Create a poster featuring the presidential bust---head and shoulders---with the bust filling the entire poster. This graphic art should be set at very low opacity, at 20 percent or less, to a point where it is almost a watermark, or ghost image. But, keep the image recognizable, if very light, and surround the president's head with the information you wish to present. You can include a small, fine-detail photograph on the poster, to be seen when a viewer stands in front of the poster to read all the details.
Create a poster to look like giant money, either a single bill of currency or a large, shiny coin. The entire poster can be the bill, and you can insert any president's face into the "presidential cameo." Change the denomination of the bill to represent the number of the president. In close, where the fine print goes on currency, instead place the pertinent information you wish to confer, or place "pop-up" bubbles around that are screened white versions of the underlying graphic so that viewers can read the text.
Study various samples of postage stamp art, and create your own giant version of a postage stamp, featuring the president you are highlighting.

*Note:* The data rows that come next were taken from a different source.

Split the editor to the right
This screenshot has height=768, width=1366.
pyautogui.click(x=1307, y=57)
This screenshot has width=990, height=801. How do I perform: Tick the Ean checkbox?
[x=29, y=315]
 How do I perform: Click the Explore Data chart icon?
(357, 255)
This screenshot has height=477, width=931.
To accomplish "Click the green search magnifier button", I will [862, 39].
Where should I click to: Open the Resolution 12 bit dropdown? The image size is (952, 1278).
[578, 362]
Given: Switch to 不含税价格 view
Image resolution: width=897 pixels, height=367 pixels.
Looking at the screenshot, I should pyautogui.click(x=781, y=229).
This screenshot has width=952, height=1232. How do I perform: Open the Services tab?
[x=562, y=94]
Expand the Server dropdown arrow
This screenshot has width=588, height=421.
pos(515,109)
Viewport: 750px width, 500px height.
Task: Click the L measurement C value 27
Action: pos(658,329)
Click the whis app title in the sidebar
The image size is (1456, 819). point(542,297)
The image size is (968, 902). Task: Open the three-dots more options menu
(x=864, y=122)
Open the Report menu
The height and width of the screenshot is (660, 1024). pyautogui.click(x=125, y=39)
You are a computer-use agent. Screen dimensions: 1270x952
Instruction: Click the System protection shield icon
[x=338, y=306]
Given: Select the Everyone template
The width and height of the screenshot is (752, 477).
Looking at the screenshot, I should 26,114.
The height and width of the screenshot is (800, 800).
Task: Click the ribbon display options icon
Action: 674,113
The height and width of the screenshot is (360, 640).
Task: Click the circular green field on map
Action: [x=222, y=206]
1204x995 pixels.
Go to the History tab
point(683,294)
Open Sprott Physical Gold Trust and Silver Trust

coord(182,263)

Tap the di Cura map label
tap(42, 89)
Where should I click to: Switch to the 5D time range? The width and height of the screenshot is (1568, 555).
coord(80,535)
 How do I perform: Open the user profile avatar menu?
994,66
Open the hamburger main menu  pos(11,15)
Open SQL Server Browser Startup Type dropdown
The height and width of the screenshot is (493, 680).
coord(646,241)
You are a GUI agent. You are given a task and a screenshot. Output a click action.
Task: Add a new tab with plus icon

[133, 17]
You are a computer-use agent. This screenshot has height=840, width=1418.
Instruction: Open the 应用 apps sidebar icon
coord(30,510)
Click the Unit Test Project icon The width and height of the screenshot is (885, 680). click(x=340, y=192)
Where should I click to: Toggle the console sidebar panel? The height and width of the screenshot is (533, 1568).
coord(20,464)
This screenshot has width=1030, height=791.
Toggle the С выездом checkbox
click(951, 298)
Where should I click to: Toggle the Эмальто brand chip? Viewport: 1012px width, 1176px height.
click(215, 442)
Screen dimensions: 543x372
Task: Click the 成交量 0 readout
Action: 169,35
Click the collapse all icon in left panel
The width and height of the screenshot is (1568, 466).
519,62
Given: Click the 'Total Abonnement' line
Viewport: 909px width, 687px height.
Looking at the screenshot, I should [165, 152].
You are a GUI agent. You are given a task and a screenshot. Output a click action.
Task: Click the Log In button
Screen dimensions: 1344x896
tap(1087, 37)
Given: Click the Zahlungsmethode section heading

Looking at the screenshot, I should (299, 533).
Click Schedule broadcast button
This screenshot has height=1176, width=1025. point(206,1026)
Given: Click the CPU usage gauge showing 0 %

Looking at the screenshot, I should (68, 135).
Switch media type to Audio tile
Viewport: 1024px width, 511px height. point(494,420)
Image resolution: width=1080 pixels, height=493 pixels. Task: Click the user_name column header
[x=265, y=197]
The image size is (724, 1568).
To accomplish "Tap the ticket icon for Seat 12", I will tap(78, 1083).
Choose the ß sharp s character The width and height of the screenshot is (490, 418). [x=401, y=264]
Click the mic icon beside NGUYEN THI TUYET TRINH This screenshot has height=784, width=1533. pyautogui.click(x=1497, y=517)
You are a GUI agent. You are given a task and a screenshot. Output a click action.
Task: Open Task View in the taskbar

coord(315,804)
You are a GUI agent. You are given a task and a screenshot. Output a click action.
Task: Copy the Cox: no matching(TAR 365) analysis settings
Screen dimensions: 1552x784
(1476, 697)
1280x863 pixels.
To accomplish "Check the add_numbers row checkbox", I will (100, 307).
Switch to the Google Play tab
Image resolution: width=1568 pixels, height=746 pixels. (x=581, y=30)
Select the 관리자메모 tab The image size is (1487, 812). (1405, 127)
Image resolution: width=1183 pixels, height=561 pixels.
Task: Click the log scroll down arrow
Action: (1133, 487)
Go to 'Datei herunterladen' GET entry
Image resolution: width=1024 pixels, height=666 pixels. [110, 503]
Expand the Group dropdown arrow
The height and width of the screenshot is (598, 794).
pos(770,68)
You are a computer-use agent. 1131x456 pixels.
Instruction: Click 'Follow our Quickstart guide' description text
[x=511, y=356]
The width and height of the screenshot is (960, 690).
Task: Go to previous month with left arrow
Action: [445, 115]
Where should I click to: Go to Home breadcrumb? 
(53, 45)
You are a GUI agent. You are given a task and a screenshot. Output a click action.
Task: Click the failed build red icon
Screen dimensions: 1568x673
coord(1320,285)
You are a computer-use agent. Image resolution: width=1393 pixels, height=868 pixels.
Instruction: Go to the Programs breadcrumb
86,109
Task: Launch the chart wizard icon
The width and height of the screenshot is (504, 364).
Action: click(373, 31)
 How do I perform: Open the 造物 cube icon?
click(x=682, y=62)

The White House can be the stamp's subject, or the stamp can depict a series of presidents. Or, you can create a series of large postage-stamp posters to depict 10 to 15 presidents.
On all posters, it is important to include details about the president's life and term. Consider including information such as the president's years in office, number of terms, vice president, dates of birth and death, wife's name and other interesting information such as the president's claim to fame as commander in chief.